Stored records:
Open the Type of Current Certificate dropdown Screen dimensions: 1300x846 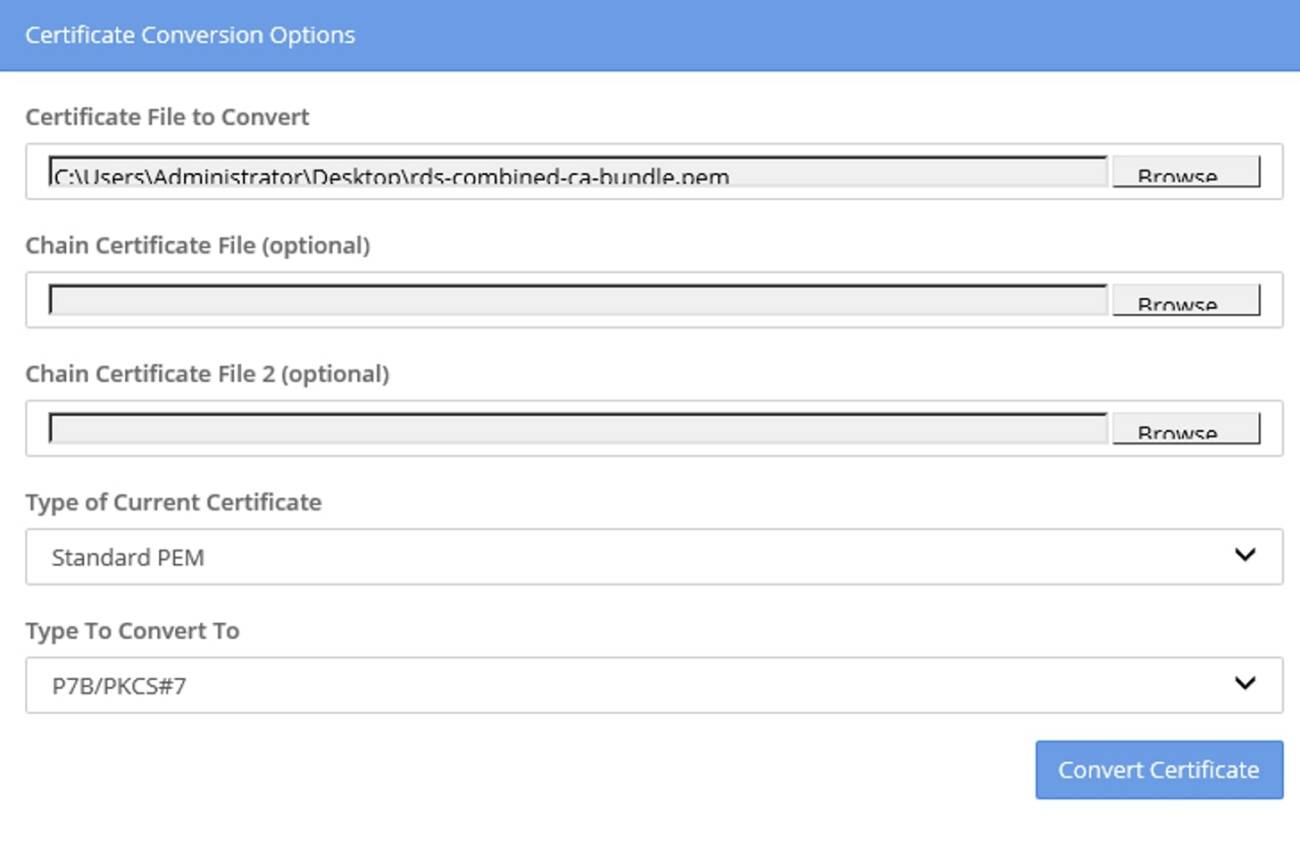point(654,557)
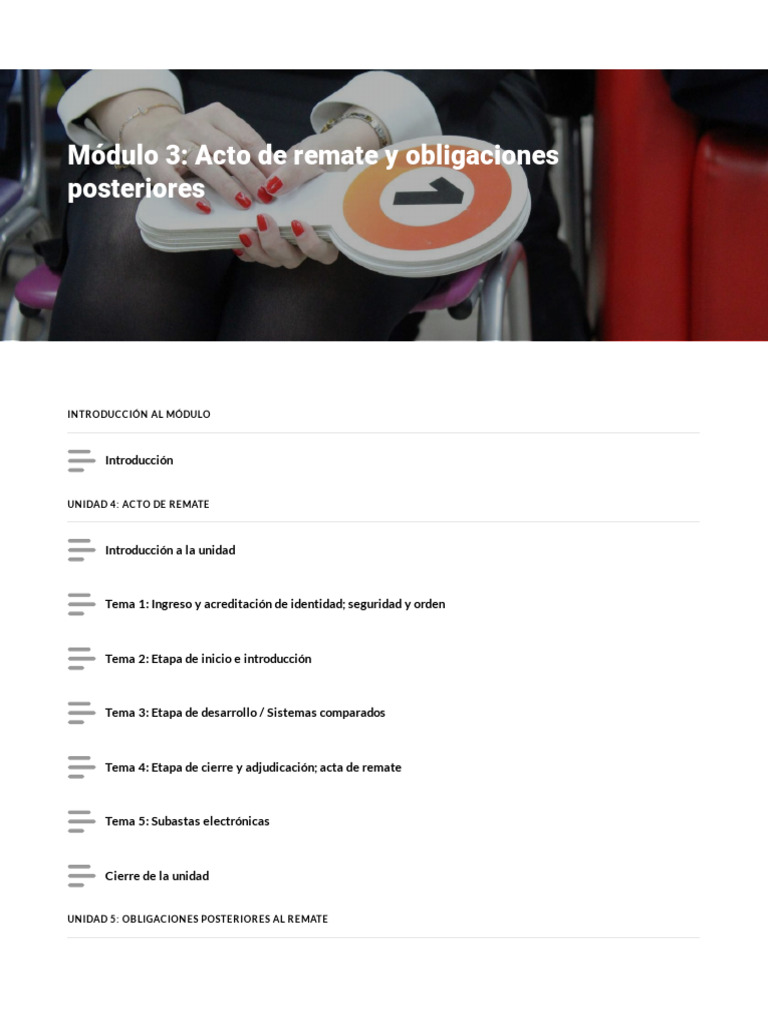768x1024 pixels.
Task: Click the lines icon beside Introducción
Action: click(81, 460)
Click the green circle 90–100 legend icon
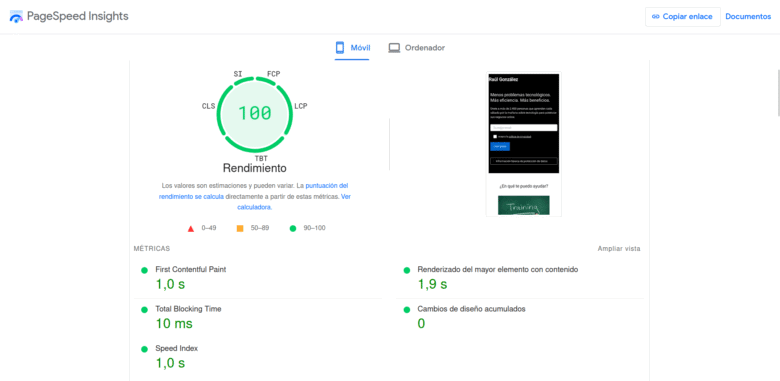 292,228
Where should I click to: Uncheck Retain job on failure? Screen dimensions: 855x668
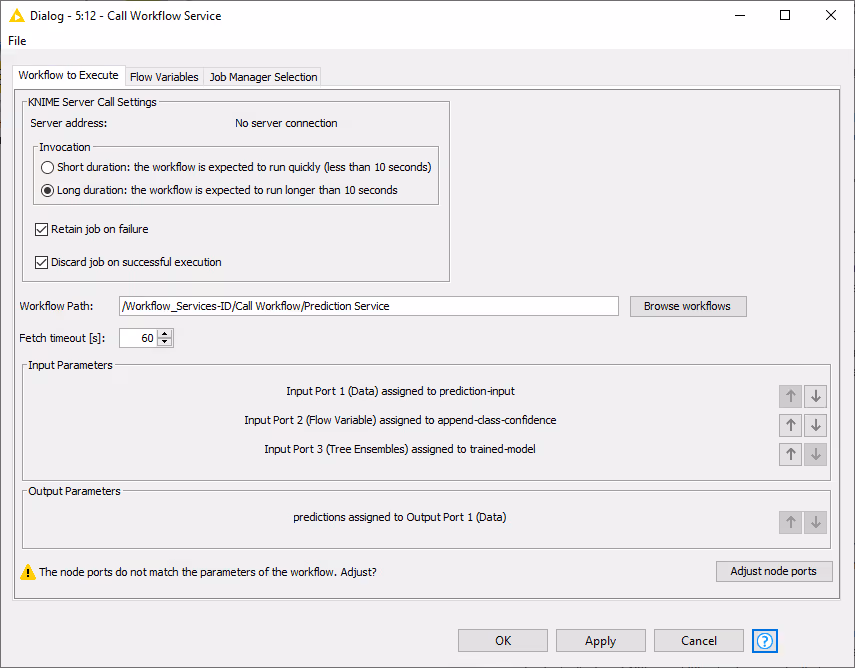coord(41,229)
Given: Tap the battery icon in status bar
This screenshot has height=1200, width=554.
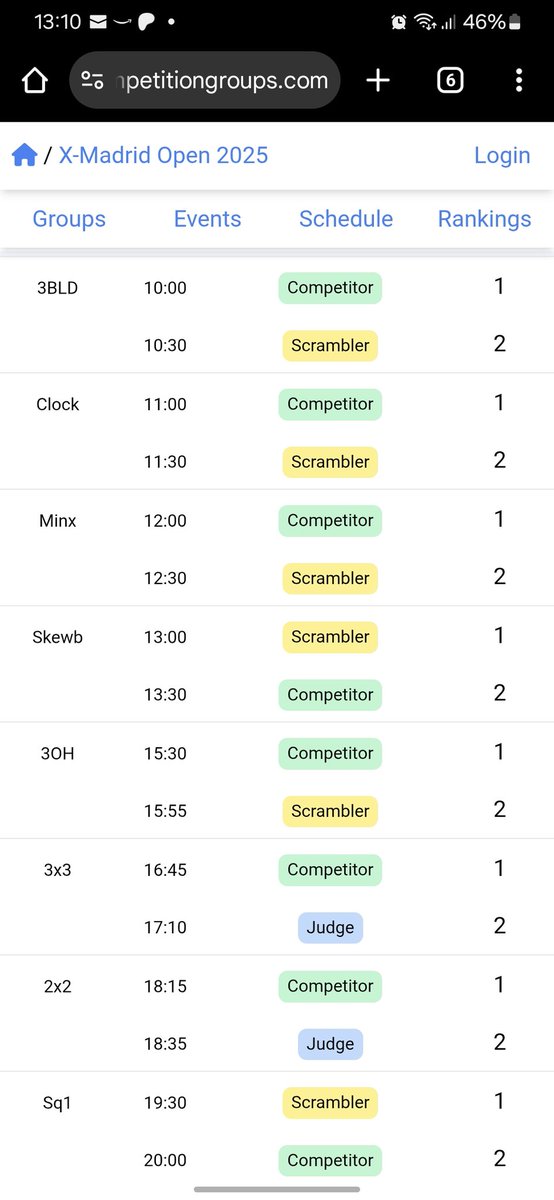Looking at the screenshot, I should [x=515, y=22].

-- Task statement --
Print exactly the lines from the line with "Where should I" through the end of the data, both ends included, and print no pictures.

-- Answer space --
Where should I click to: Uncheck Retain job on failure? Screen dimensions: 855x668
coord(41,229)
Given: Tap the battery icon in status bar
This screenshot has height=1200, width=554.
Looking at the screenshot, I should [x=515, y=22].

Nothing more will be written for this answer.